H. R. Giger's Alien (model). Yes, that's a human head at its feet.
The movie poster, one of
the most horrifying movies
ever made.
In the past when I've written about classic films I always write about the movie itself, the producers, director, the cast, background, storyline, and any special features and faults which I, or others, have found with a particular example of the moviemaker's art. And if you follow what I've written for sometime now, you'll know I have a fondness for classic science fiction films--Star Wars, Star Trek, 2001, etc. and others. Likewise, there is one particular genre of filmmaking that I absolutely abhor--horror movies. And despite the fact I like sci-fi, no amount of spaceships, laser swords, and supersonic fire-fights, will suffice to make me like a combination of the two. Take Ridley Scott's 1979 Alien and its four sequels, for example. First let me say I've never seen any of them, and second, that I never plan to.

Necronom I, 1977, H. R. Giger
This is about the Swiss artist, Hans Rudolf Giger (rhymes with bigger). Giger was the surrealist painter and filmmaker (short features) who Ridley Scott tapped to scare the hell out of his motion picture audience. With a budget of around $10-millon, Alien raked in nearly $200-million worldwide at the box office. I don't care about that, I wouldn't spend a dime to be scared out of my wits when I can suffer the same fright whenever I look at my bank account or shop for groceries. But I do have to say this, Scott and Giger were both very good at what they did, despite the fact I personally hate the results.

The warped mind and imagination of H. H. Giger died in 2014.
Born in 1940, H.R. Giger was a surrealist painter who came to prominence at the end of the 1960s. He studied architecture and industrial design in Zurich. A remarkable artist, Giger's seminal work was his Necronomicon in which he creates incredible, a nightmarish landscapes, characters, and details, of what he called his 'biomechanical' world (today we'd call such creatures "cyborgs." Perhaps most widely known for his work designing Alien (both the creature and much of the production design itself). Giger continued his art in Switzerland after winning an Oscar for his contribution to Alien. That led to a second major film, Dune. With the proceeds from his Hollywood epics he created a namesake museum with his H R Giger bar in Curl, Switzerland. Giger was a pioneer in making imaginative, macabre worlds. His work in Alien and Dune Sci-fi film classics catapulted him to stardom. In his museum and bar Giger’s oeuvre is on full display, from a biomorphic vaulted ceiling to Harkonnen chairs to intricately designed flooring patterns.
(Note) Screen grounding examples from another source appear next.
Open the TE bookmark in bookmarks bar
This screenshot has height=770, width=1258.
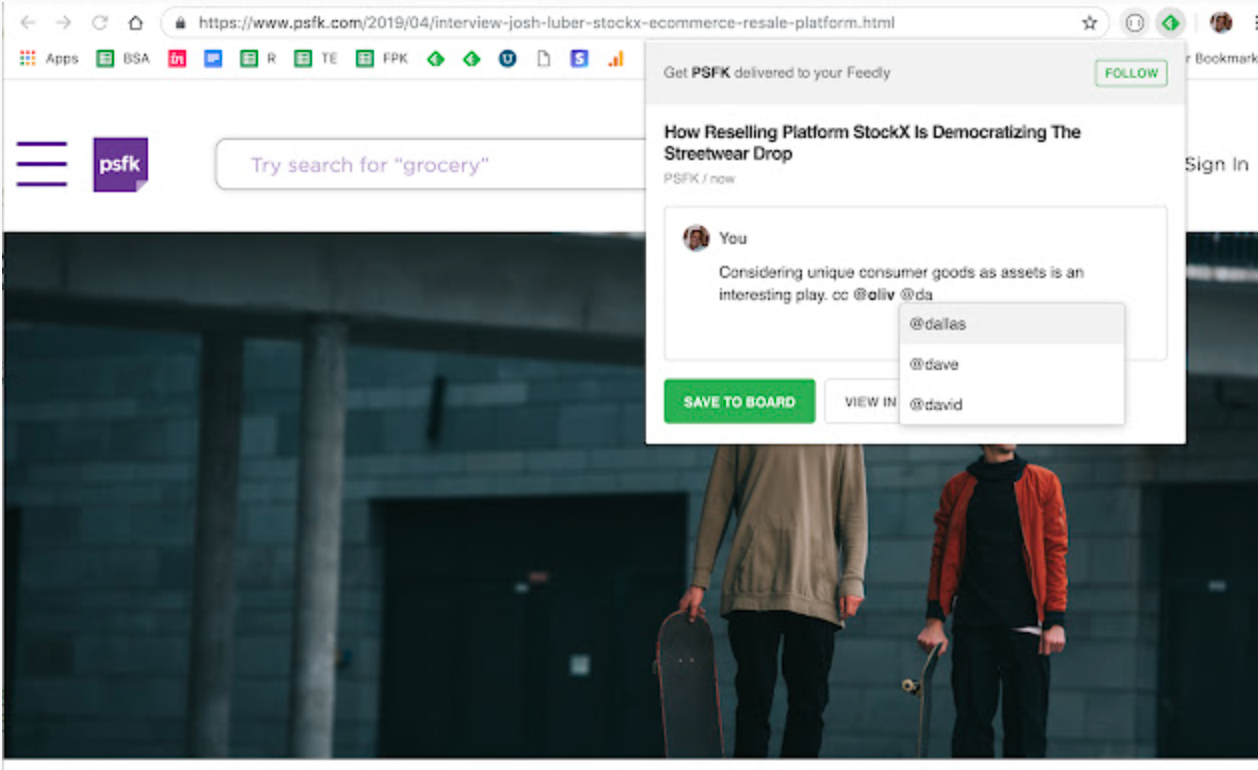pos(317,59)
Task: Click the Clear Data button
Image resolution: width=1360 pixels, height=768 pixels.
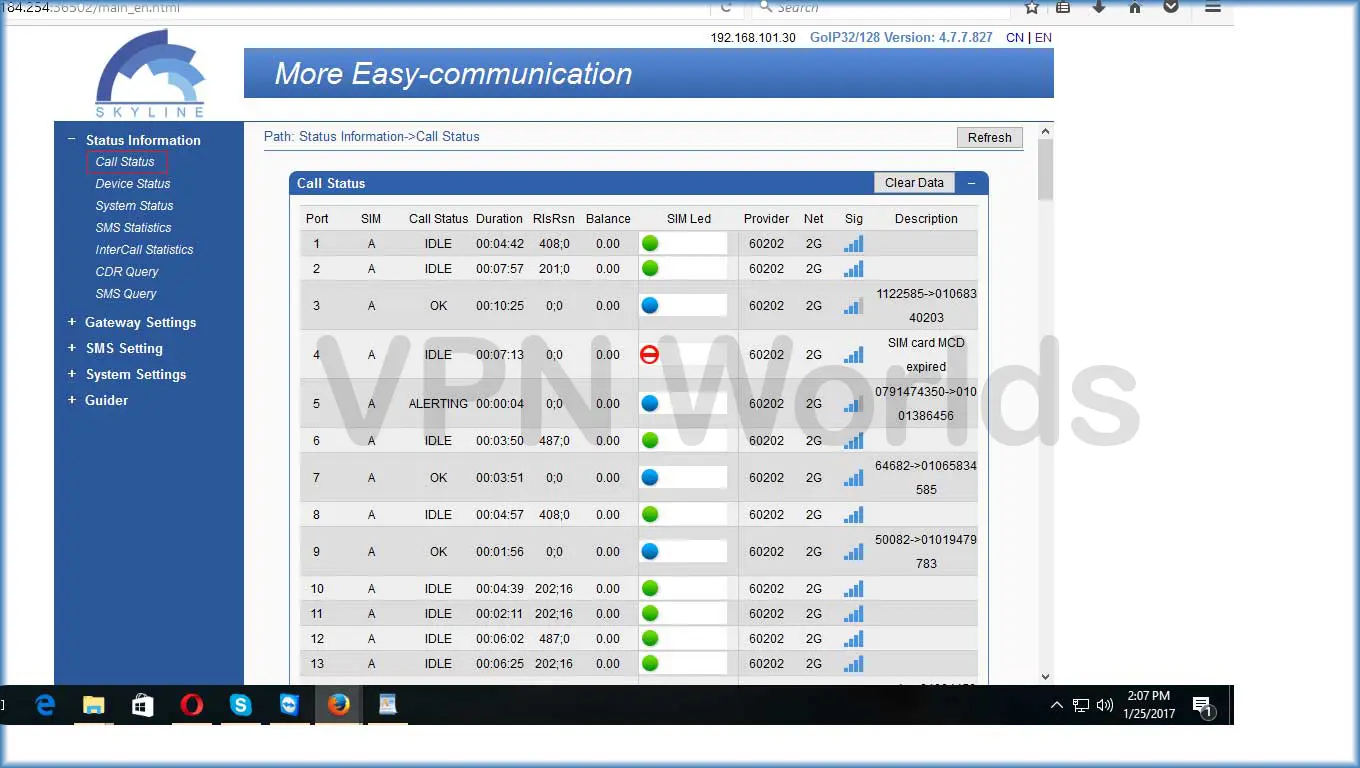Action: tap(913, 182)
The "chestburster," as seen in Alien.
Giger's groundbreaking work in Alien received a 1979 Academy Award for special effects. The "chestburster" (above), was shoved up through the table and a false torso by a puppeteer. The scene has been recognized as one of the film's most memorable. In addition to his work in motion pictures, Giger's paintings and sculptures often show macabre scenes of humans and machines fused into hellish hybrids. The "facehugger" (below) was the first creature Giger designed for the film, giving it human-like fingers and a long tail.

The "facehugger" plants an egg inside the human host.
Giger's style and thematic execution were influential. His books of paintings, particularly Necronomicon and Necronomicon II (1985) and the frequent appearance of his art in Omni magazine continued his rise to international prominence. Giger was admitted to the Science Fiction and Fantasy Hall of Fame in 2013. He is also well known for artwork on several music recording albums including Brain Salad Surgery by Emerson, Lake & Palmer and Deborah Harry's KooKoo. Despite the museum and all his other media accomplishments, H. R. Giger's most memorable work remain the godawful horror he brought to life with his Alien (below).

Bolaji Badejo in costume as the Alien. The suit was made of latex, with the head as a separate piece housing the moving parts which controlled the second mouth. The creature has no eyes.